That is one fine looking knife. That is a mean looking blade for sure. Congrats on a nice gift for sure.


----------



## State_Vet (Oct 10, 2006)

Glad you like the "payback", I enjoyed making it for you, not bad for a one-handed wanna-be knife maker if I do say so myself

Oh and you know I had to throw in the hat as an "extra" just to keep up with ya!


----------



## Tortuga (May 21, 2004)

State_Vet said:


> Glad you like the "payback", I enjoyed making it for you, not bad for a one-handed wanna-be knife maker if I do say so myself
> 
> Oh and you know I had to throw in the hat as an "extra" just to keep up with ya!


LOL..I'd hate to see what you could do with both 'wings'... That'd put your work outa my 'pay-grade'....

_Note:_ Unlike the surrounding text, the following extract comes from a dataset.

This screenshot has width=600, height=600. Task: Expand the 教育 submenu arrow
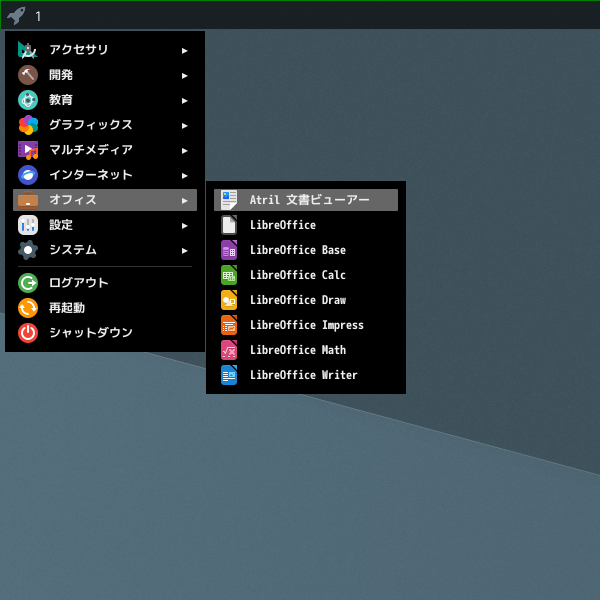click(185, 101)
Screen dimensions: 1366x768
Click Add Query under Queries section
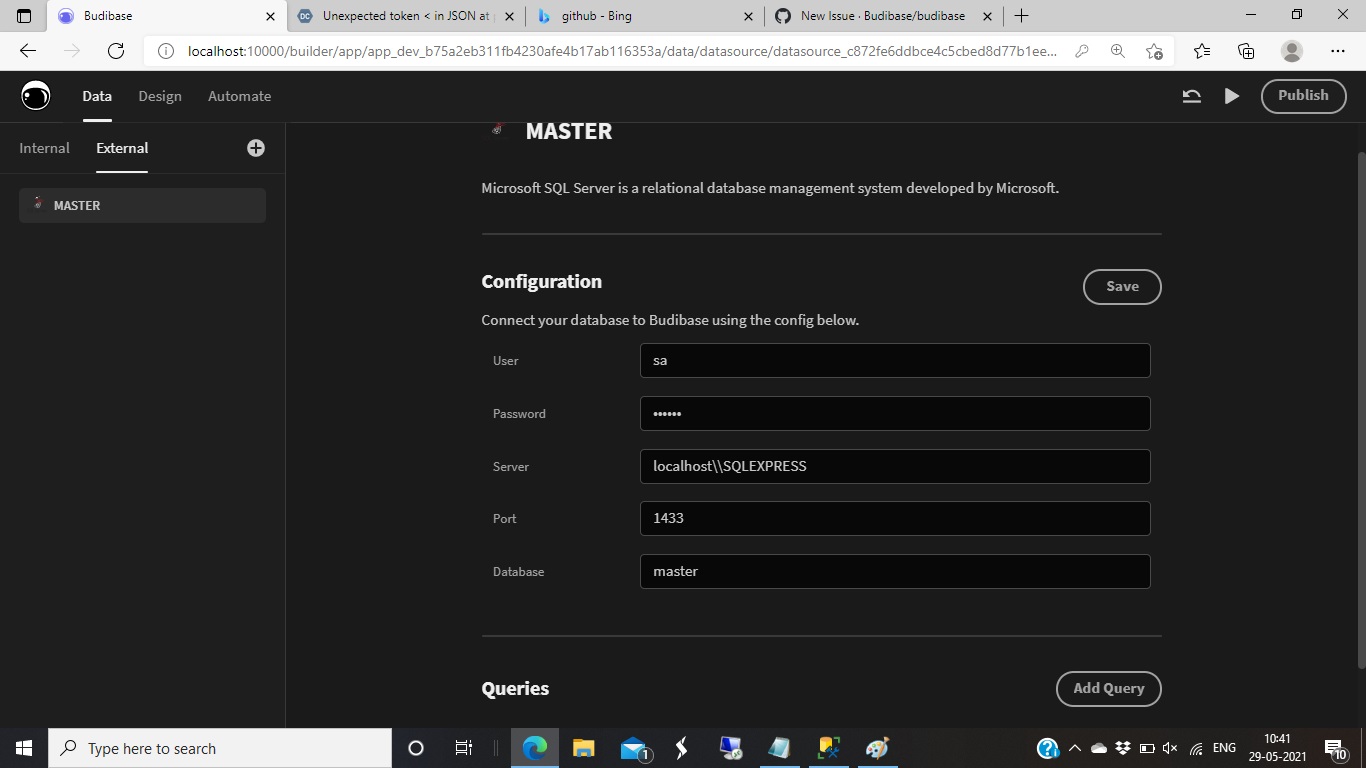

Far as 'keeping up'...you got a BIG credit balance right now..Lemme know when you birds are gonna 'entertain' the guys from Brook again...

jim :cheers:


----------



## 3192 (Dec 30, 2004)

'T'...is this you????


----------



## Tortuga (May 21, 2004)

galvbay said:


> 'T'...is this you????


LOL..I MIGHT be the feller in the checkerd shirt waitin' on his food, Jim...

A 'cook', I am NOT...not by any stretch of the imagination. (but I can SLICE a mean brisket now...LOL...):smile:


----------



## huntr4life (Apr 30, 2007)

Great looking knife George.


----------